◆ Exercise details ◆
Please rewrite the records below with "Click" replaced by "Press" everywhere and nothing else changed, leaving out the pictures.

◆ Records shown ◆
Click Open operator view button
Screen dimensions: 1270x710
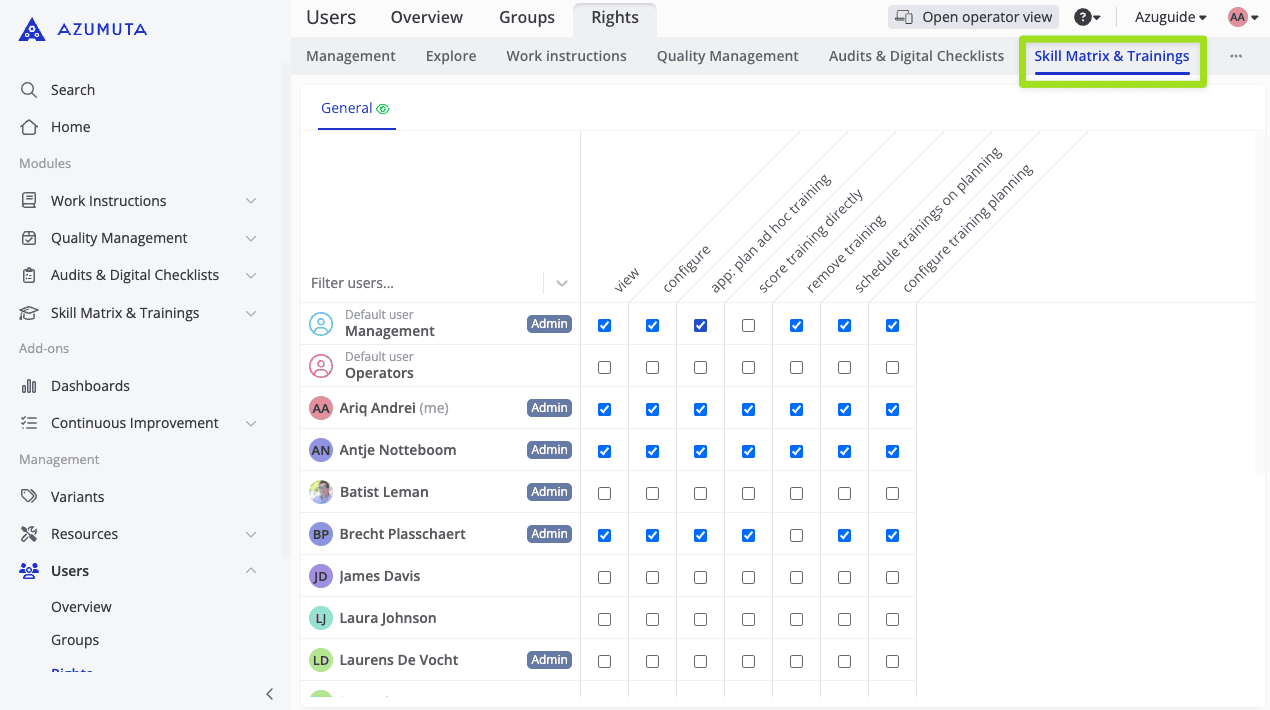[973, 17]
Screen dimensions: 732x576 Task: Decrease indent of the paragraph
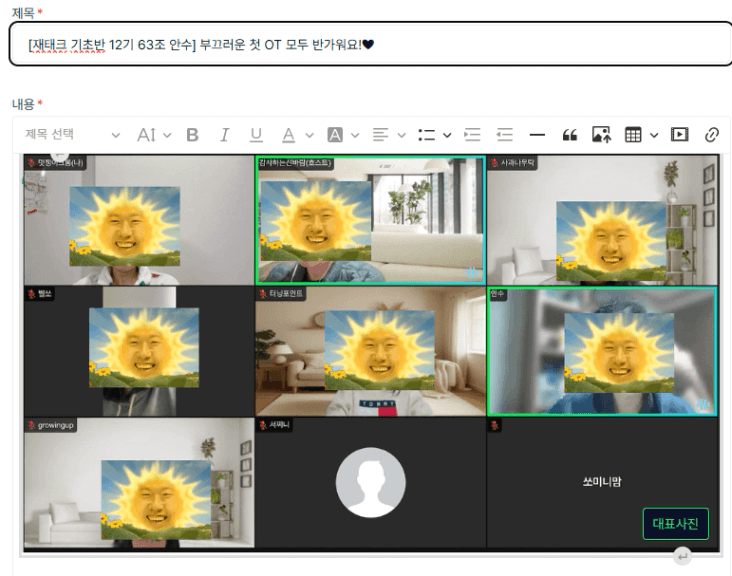pos(505,135)
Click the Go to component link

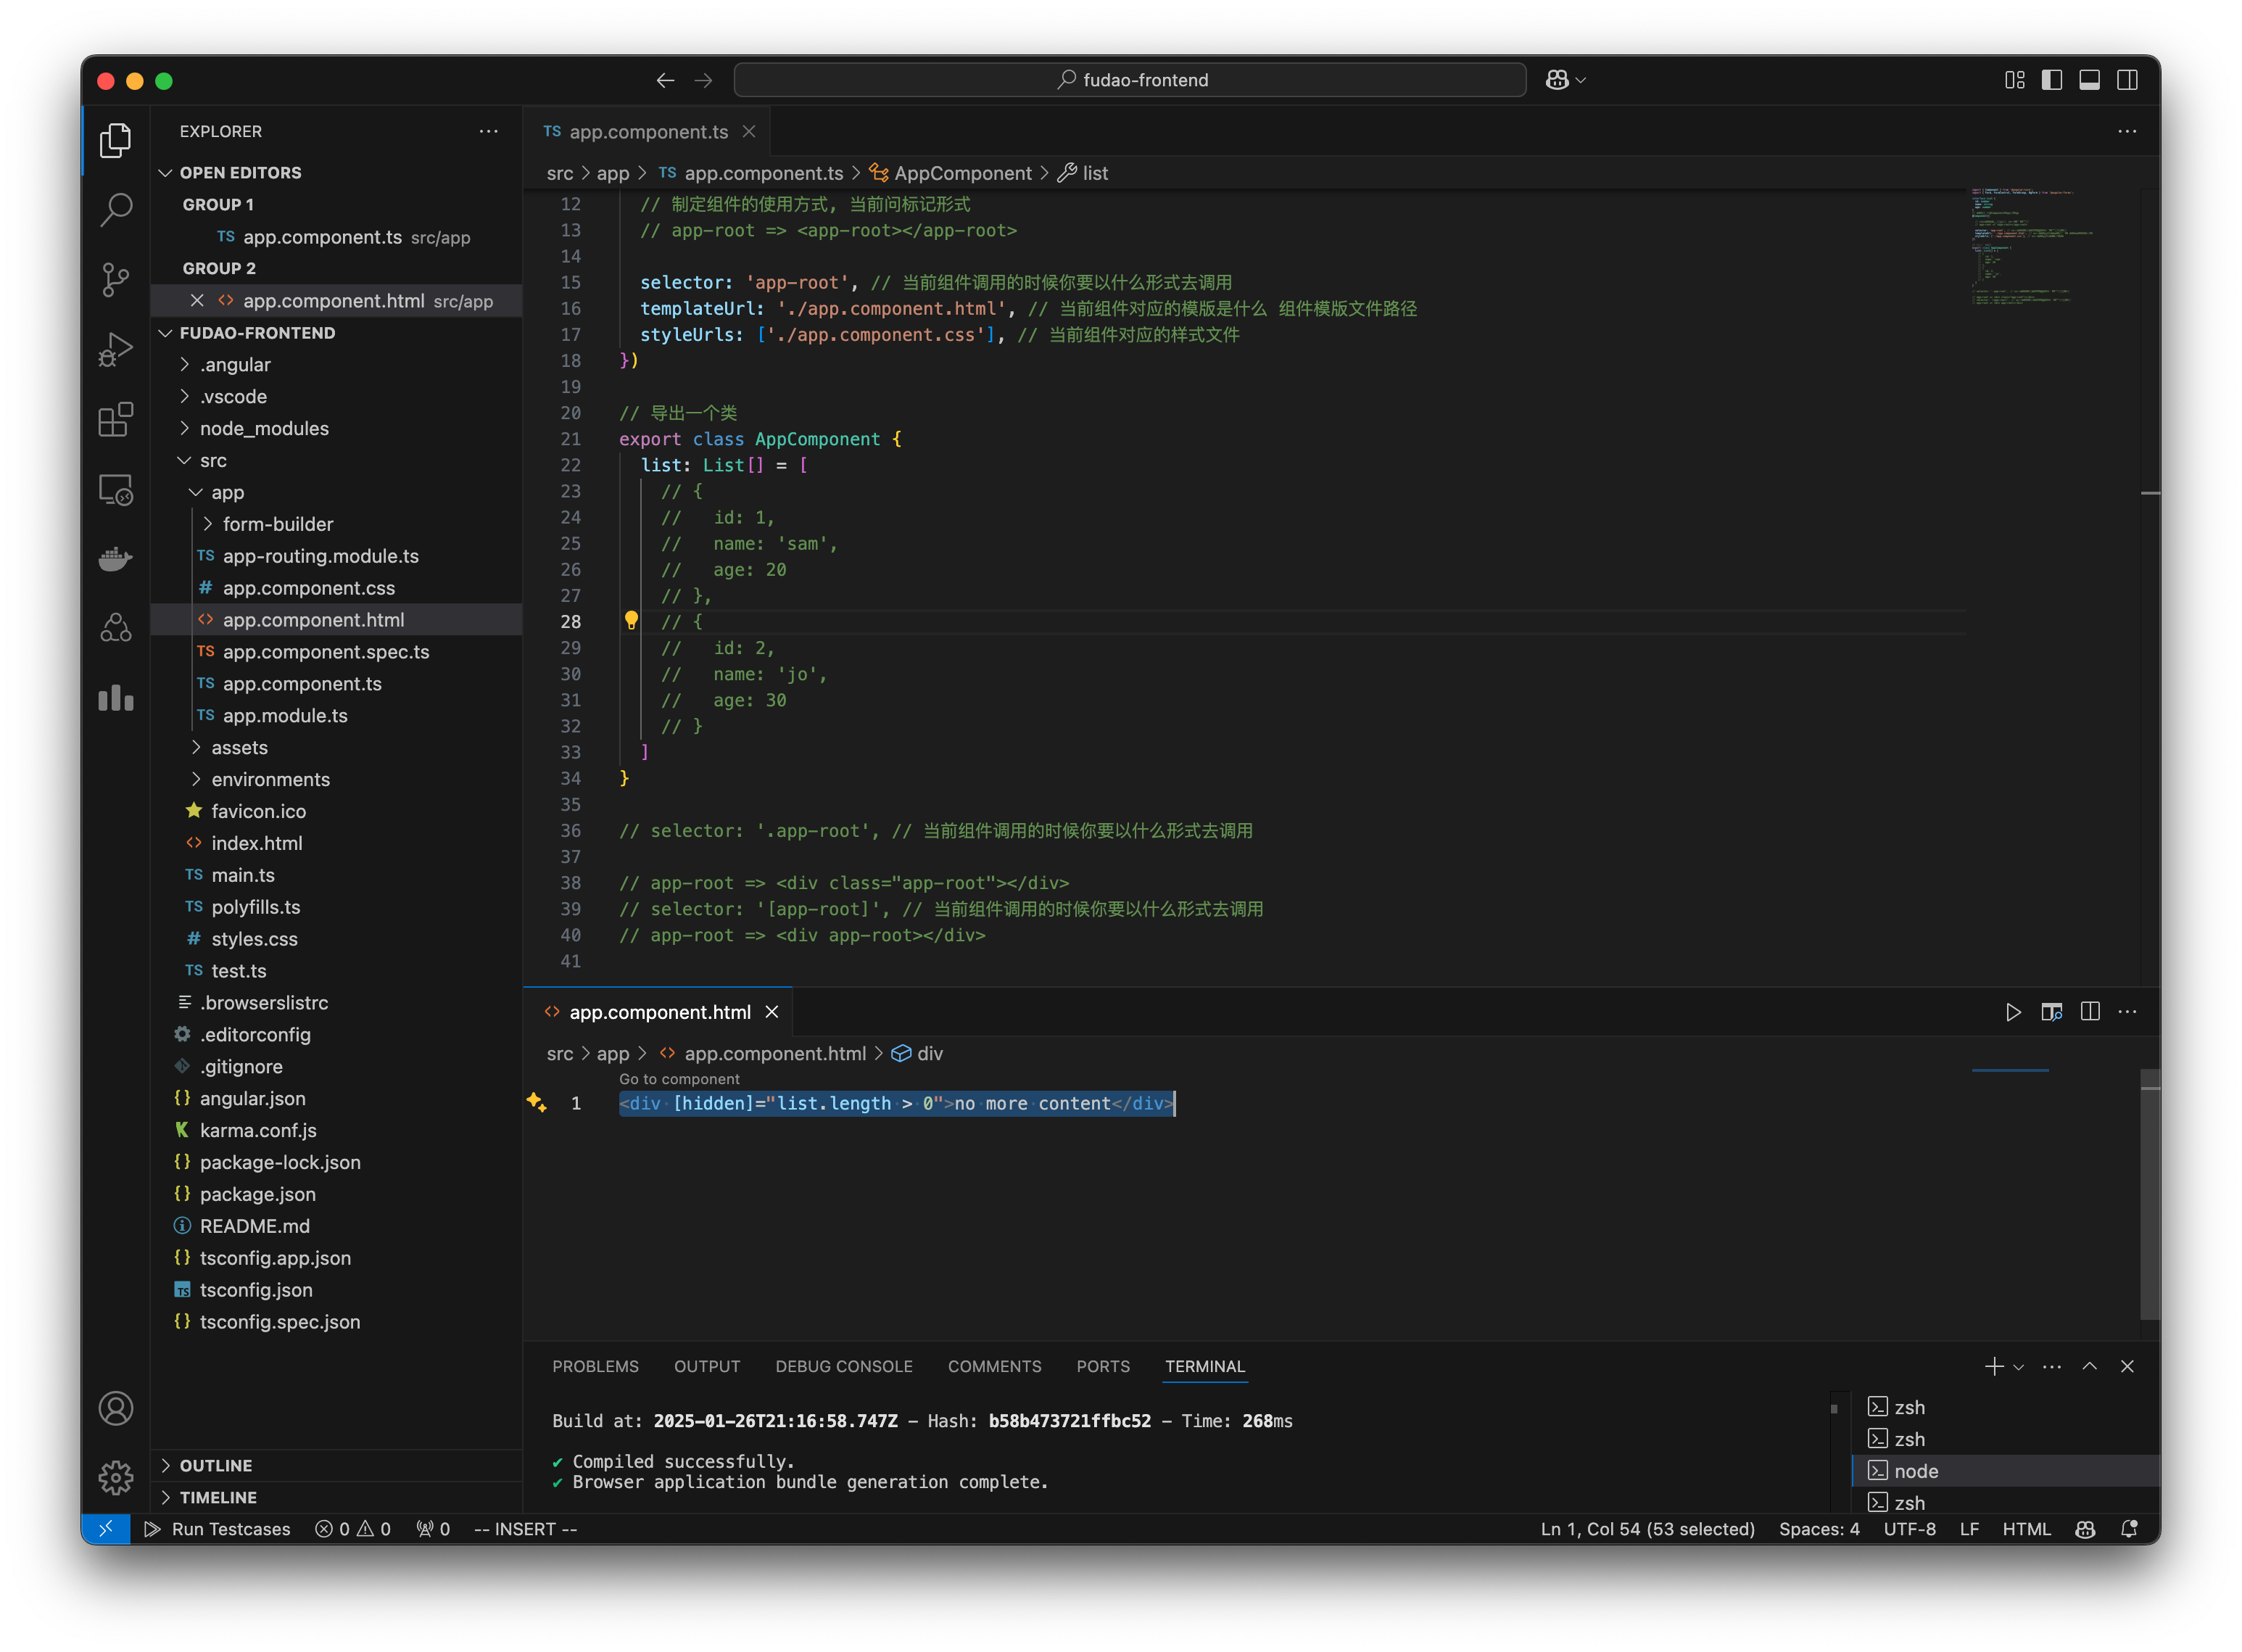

◆ Exercise solution ◆
Press Open operator view button
Screen dimensions: 1270x710
[973, 17]
Screen dimensions: 732x576 Task: Decrease indent of the paragraph
pos(505,135)
Press the Go to component link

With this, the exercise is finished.